## Dataset

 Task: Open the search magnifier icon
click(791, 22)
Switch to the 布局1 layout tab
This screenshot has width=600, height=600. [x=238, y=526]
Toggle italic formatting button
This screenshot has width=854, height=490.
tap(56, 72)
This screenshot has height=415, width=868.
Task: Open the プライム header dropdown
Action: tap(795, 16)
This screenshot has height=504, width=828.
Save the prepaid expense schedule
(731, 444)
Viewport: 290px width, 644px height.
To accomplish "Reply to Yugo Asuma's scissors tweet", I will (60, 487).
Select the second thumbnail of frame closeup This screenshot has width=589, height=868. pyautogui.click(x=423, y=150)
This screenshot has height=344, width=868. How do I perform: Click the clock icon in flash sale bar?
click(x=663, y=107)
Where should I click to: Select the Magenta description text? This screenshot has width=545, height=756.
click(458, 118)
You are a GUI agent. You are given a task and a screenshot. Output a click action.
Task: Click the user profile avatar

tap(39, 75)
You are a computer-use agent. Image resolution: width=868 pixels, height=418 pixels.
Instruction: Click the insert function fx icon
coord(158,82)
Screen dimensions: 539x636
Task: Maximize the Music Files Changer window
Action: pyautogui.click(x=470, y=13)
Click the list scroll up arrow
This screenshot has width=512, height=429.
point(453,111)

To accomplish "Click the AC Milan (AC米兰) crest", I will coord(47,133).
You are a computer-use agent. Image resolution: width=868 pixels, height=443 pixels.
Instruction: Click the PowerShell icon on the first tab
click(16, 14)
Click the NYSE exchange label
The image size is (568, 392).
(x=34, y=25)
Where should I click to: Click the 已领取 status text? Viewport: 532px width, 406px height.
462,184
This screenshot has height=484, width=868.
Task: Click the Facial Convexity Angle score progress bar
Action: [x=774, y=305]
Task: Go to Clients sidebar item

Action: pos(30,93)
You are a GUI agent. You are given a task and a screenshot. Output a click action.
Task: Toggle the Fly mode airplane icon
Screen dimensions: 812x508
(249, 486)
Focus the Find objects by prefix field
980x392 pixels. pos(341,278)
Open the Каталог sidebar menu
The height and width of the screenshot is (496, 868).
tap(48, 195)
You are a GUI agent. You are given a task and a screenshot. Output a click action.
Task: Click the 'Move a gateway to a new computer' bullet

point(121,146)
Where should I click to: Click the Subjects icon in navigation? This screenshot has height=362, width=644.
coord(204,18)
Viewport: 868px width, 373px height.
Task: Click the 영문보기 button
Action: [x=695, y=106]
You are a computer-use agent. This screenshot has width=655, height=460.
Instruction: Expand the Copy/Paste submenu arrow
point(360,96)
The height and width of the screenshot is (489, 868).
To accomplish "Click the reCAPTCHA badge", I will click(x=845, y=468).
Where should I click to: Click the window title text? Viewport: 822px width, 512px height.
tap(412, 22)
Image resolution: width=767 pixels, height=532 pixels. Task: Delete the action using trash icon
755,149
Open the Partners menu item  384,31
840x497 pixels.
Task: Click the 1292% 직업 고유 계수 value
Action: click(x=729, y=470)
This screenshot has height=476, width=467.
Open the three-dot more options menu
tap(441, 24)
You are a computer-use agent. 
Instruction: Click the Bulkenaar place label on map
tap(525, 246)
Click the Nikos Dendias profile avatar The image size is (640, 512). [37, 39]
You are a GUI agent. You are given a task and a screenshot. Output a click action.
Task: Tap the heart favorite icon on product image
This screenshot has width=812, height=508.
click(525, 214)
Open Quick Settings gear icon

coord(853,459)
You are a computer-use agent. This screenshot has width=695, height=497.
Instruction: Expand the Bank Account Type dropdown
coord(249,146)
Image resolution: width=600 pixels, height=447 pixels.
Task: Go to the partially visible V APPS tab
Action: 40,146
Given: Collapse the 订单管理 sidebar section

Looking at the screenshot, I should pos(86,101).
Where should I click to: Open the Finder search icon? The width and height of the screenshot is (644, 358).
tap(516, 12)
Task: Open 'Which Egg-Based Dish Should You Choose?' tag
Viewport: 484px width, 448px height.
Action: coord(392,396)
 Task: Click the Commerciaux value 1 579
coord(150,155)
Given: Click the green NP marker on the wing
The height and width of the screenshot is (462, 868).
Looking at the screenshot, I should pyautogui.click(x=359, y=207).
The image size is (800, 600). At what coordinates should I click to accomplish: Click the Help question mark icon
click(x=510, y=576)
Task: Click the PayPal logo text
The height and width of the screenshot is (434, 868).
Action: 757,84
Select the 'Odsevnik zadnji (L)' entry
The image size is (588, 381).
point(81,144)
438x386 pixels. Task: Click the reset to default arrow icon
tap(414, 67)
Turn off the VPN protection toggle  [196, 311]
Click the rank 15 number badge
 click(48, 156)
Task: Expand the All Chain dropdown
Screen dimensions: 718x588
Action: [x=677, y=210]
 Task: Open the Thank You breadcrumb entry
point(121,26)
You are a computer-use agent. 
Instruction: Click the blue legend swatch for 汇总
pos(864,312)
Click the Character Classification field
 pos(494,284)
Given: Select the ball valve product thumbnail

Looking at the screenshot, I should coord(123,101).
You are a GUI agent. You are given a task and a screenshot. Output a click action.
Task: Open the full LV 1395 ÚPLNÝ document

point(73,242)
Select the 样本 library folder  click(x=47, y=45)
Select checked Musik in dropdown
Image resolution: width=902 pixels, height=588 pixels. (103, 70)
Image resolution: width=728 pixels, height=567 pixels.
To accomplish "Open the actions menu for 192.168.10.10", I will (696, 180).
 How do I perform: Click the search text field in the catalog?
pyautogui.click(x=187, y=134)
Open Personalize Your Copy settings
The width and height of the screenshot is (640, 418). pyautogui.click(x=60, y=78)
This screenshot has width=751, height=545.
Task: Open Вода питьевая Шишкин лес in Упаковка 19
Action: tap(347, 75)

## Exercise instructions
Lines with the string "will": pick each one out of the material and return it.

## Output of the task
To accomplish "Reply to Yugo Asuma's scissors tweet", I will (60, 487).
To accomplish "Click the AC Milan (AC米兰) crest", I will coord(47,133).
To accomplish "Click the reCAPTCHA badge", I will click(x=845, y=468).
To accomplish "Open the actions menu for 192.168.10.10", I will (696, 180).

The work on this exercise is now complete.